Just to let you know my story w/ 'lax' supps..
I used to take probiotics, then gluten-free probiotics, then candida clear, caprylic acid (which is constipating btw), aloe vera, vit. C.. I was thee most constipated person around. (Yes, I know, very elegant...)
And I got off supps based on the info. on this site. I am much much better. I do not know why. Well, yes, the fruit..
But even when I've fallen off (and suffered INcredibly for it - I get chest pains and all sorts of problems), I'm better off gut-wise, not using laxatives or probiotics or anything. I never thought I would see the day.
Oh - and I have much more control over 'going'.. now, before when I was on supps, I can't believe I'm saying this but .. when I had to go, I haad to go. That stuff leads to a.. ahem.. 'flaccid colon.' yep..
All those supplements... That's just a way to make money ! Or it can do something, but it doesn't fix the real issues... if we're constipated, it is for something... lack of water, lack of exercise, stress, etc etc, and we all try to stop those symptoms...

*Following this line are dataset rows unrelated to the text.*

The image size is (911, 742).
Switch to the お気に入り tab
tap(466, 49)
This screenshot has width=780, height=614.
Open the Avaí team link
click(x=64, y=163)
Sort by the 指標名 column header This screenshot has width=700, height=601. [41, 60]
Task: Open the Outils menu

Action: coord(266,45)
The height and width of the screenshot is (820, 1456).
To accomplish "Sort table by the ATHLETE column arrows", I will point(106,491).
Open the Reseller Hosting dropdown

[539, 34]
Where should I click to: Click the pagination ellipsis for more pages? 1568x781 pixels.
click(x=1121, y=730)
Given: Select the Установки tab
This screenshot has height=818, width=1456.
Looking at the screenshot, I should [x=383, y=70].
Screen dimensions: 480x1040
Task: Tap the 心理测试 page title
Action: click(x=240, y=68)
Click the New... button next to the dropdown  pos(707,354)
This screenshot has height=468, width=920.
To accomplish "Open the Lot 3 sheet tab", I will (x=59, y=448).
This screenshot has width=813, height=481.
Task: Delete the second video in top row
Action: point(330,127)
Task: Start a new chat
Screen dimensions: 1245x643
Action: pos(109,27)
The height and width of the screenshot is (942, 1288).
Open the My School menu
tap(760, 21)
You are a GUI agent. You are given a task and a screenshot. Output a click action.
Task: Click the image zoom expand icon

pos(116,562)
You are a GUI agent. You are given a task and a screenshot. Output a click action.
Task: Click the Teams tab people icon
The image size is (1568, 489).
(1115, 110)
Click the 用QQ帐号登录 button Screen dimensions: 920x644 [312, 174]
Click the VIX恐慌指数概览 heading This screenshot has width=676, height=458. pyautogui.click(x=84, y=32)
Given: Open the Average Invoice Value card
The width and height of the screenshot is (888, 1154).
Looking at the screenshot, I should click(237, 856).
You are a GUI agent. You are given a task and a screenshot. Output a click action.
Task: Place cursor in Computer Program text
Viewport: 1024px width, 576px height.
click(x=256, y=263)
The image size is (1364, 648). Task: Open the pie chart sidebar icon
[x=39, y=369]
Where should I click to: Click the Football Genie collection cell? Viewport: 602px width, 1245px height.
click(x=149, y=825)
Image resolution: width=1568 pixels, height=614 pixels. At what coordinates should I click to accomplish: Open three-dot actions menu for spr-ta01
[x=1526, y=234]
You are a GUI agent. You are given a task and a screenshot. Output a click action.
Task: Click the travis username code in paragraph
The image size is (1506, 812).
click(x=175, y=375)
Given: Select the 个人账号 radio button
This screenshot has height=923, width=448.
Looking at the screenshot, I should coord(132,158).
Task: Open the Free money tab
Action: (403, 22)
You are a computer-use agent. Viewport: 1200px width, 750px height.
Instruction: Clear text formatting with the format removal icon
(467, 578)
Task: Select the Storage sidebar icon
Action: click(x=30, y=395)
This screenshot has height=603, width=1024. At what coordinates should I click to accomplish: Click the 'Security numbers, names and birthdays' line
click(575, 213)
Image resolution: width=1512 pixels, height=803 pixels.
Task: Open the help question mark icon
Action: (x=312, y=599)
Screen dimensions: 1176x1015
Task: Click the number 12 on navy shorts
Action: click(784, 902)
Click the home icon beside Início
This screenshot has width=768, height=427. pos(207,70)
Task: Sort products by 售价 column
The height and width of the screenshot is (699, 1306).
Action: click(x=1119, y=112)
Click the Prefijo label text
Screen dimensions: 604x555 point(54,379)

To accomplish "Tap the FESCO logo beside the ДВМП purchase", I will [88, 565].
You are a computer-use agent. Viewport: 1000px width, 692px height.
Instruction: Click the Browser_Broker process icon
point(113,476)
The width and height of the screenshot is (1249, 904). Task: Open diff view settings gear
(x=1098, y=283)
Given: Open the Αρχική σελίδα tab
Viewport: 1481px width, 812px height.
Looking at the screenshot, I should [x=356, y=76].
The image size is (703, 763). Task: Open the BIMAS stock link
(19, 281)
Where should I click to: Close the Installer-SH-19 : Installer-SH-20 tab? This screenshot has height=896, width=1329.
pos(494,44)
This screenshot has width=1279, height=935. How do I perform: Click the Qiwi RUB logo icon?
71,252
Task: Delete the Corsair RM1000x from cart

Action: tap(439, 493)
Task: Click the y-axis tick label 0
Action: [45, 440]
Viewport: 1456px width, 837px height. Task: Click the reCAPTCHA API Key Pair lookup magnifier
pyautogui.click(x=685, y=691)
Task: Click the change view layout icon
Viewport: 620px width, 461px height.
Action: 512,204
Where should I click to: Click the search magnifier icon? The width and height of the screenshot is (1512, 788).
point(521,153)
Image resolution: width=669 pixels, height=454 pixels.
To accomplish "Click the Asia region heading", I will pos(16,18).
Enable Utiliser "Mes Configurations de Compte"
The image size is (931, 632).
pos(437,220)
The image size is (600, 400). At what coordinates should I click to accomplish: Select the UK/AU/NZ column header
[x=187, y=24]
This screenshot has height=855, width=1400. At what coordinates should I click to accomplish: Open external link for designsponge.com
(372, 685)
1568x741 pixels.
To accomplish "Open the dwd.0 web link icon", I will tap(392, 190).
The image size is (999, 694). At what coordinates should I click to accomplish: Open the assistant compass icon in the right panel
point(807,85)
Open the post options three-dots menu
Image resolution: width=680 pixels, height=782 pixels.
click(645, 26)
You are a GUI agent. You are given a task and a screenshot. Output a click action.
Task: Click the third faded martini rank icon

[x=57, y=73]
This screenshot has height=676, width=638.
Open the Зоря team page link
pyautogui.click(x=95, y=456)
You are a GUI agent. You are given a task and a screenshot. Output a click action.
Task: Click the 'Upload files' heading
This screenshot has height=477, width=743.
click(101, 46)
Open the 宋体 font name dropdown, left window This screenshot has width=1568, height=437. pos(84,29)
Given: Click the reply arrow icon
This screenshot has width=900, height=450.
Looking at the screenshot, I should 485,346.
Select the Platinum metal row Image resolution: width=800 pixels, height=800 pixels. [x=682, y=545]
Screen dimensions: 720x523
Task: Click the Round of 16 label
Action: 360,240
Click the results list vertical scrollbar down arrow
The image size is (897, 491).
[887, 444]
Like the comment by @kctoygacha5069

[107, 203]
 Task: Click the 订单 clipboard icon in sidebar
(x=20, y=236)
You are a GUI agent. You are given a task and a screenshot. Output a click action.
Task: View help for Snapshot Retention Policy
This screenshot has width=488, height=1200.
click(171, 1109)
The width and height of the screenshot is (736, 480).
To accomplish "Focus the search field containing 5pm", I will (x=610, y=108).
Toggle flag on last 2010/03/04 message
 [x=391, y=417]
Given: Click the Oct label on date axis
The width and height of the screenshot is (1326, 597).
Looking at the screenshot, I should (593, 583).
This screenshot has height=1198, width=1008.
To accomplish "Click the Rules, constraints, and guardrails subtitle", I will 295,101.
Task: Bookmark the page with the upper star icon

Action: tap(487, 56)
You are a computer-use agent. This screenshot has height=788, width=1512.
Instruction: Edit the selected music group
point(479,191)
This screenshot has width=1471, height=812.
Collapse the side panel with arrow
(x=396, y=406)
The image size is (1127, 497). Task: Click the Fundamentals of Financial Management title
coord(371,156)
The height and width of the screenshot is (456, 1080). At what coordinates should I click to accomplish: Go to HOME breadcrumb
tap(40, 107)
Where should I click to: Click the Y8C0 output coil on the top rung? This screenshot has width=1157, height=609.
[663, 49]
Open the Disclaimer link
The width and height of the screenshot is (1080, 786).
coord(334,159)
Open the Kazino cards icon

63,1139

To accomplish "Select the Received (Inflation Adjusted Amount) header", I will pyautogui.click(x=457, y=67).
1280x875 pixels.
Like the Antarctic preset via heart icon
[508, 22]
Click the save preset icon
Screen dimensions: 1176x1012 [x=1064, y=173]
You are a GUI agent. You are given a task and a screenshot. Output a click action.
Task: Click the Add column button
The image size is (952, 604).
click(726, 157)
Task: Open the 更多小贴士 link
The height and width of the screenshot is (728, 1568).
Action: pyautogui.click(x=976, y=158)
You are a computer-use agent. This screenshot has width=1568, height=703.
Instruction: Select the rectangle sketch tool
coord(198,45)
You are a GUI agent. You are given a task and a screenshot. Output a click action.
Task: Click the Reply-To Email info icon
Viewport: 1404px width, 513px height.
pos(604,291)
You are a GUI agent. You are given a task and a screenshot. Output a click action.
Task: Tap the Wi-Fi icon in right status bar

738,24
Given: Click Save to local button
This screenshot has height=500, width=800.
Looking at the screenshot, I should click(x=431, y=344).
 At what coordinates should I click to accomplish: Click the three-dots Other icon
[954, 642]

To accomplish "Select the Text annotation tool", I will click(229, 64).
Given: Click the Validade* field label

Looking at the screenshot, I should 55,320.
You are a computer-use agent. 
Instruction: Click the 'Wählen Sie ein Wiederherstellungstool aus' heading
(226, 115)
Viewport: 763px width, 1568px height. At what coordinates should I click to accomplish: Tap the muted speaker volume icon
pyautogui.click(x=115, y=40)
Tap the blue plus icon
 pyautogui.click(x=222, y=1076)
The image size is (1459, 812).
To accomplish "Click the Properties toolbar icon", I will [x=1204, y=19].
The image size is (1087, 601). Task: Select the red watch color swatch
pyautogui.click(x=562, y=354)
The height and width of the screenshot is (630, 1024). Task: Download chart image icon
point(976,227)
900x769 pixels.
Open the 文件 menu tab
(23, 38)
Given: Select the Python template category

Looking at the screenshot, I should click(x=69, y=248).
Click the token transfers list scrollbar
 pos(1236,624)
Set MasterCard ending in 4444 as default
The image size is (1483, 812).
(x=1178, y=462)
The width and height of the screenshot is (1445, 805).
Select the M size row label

Well... just like any eating disorder... it's a symptom that shows that something wrong is going on, that something needs to be done....
I'm taking sub lingual B12, because the last time I was tested, my level was too low. I should check, maybe it was just caused by my behaviors, and that it is now ok...
Do you take b12 ?? I'm planning on taking vitamin D in the winter, like I do each year, because I live in Quebec, Canada, it is not really sunny and it can get pretty cold...
Lol, we don't need eggs for Vitamin D... I read somewhere that 20 minutes of sun exposure without sunscreen and in shorts & a tank top is adequate. 20 minutes! I don't know how much you're outside, but I easily get six times that, probably more.
But I also live in Florida; if you live up north, the supplements are probably a decent idea.